▶ _Brano estratto_
Si dice . . . “a sbafo”

Mangiare a sbafo, bere a sbafo, entrare al cinema a sbafo ecc. vuol dire ottenere qualcosa a spese d'altri, gratuitamente. Il modo di dire deriva da sbafare, ossia mangiare avidamente e in abbondanza, ed è una voce di origine onomatopeica, (richiama cioè il movimento della bocca che mastica). Dello stesso significato e altrettanto usata è la locuzione “a scrocco” che deriva da scrocchio, un'antica forma di usura. In pratica chi otteneva un prestito “a scrocchio” era obbligato a ritirare anche dei beni valutati ben oltre il prezzo reale ed era costretto, oltre alla restituzione del prestito, a pagarli alla cifra imposta.



Si dice . . . “a caval donato non si guarda in bocca”


Significa che ciò che ci viene dato in regalo o comunque senza aver fatto particolari sforzi o sborsato quattrini, deve essere ben accetto e non va criticato troppo, per non inimicarsi una sorte che ha voluto essere benevola. Il fatto di “guardare in bocca” all'equino, si riferisce all'esame della dentatura per stabilirne l'età. Veterinari ed esperti infatti, sono in grado di attribuire con buona precisione gli anni e i mesi di vita dell'animale, esaminando con cura lo stato degli incisivi superiori e inferiori e le condizioni del resto della dentatura, specie se si tratta di puledri o di esemplari giovani.



Si dice . . . “essere un micco”

▶ _Consegna 1_
Secondo il brano, da quale parola deriva la locuzione "a scrocco"?
▶ _Consegna 2_
Indica se ciascuna affermazione concorda con il brano, rispondendo sì o no e citando le parole decisive.
(a) Chi otteneva un prestito "a scrocchio" doveva ritirare anche dei beni.
(b) Guardare in bocca al cavallo serve a stabilirne la razza.
(c) Per stabilire l'età del cavallo si esaminano soltanto gli incisivi.

▶ _Dati forniti_
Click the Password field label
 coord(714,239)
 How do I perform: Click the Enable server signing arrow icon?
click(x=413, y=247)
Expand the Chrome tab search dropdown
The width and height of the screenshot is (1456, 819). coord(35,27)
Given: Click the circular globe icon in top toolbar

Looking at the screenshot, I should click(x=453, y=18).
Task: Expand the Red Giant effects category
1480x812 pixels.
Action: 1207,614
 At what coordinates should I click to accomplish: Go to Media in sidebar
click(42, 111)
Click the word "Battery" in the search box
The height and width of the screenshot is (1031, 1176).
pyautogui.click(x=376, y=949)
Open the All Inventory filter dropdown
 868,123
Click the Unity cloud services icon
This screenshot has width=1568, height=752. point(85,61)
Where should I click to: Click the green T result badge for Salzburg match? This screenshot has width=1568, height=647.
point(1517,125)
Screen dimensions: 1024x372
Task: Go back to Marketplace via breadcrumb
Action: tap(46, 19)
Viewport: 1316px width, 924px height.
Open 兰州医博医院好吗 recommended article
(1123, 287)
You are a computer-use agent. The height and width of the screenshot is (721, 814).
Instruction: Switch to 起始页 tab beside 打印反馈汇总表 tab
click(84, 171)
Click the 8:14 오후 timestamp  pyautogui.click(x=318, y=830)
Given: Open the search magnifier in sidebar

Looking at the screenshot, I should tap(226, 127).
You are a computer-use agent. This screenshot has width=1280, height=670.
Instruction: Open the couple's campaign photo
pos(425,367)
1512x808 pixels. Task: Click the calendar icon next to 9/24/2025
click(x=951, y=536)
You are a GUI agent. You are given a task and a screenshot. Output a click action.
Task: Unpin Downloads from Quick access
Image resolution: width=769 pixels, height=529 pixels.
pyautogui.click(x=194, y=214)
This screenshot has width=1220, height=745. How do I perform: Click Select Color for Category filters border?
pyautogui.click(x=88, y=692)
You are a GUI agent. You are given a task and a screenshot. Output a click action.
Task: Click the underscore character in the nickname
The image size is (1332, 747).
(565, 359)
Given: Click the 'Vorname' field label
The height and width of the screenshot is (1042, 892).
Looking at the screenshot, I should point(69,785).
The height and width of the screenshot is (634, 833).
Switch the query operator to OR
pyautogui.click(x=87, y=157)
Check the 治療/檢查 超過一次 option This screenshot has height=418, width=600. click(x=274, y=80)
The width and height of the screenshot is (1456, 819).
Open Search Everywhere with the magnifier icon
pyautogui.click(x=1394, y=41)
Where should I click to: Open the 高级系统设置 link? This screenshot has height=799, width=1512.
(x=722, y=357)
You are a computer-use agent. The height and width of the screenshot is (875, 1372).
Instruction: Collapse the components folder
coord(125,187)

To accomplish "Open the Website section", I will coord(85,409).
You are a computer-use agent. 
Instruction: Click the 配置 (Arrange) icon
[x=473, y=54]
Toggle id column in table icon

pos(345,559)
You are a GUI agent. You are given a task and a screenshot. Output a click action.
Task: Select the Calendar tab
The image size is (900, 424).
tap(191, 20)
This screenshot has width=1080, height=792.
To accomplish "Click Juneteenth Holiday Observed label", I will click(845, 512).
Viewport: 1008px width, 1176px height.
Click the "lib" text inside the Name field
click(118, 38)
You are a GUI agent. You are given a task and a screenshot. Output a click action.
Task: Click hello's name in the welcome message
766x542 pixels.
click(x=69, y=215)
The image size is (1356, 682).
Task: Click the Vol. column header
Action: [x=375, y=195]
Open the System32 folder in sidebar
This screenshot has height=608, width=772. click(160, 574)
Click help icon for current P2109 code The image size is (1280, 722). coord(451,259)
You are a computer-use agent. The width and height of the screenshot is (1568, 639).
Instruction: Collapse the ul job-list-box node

▶ _Soluzione 1_
Deriva da "scrocchio", un'antica forma di usura.

▶ _Soluzione 2_
(a) Sì: «era obbligato a ritirare anche dei beni valutati ben oltre il prezzo reale».
(b) No: «si riferisce all'esame della dentatura per stabilirne l'età».
(c) No: «esaminando con cura lo stato degli incisivi superiori e inferiori e le condizioni del resto della dentatura».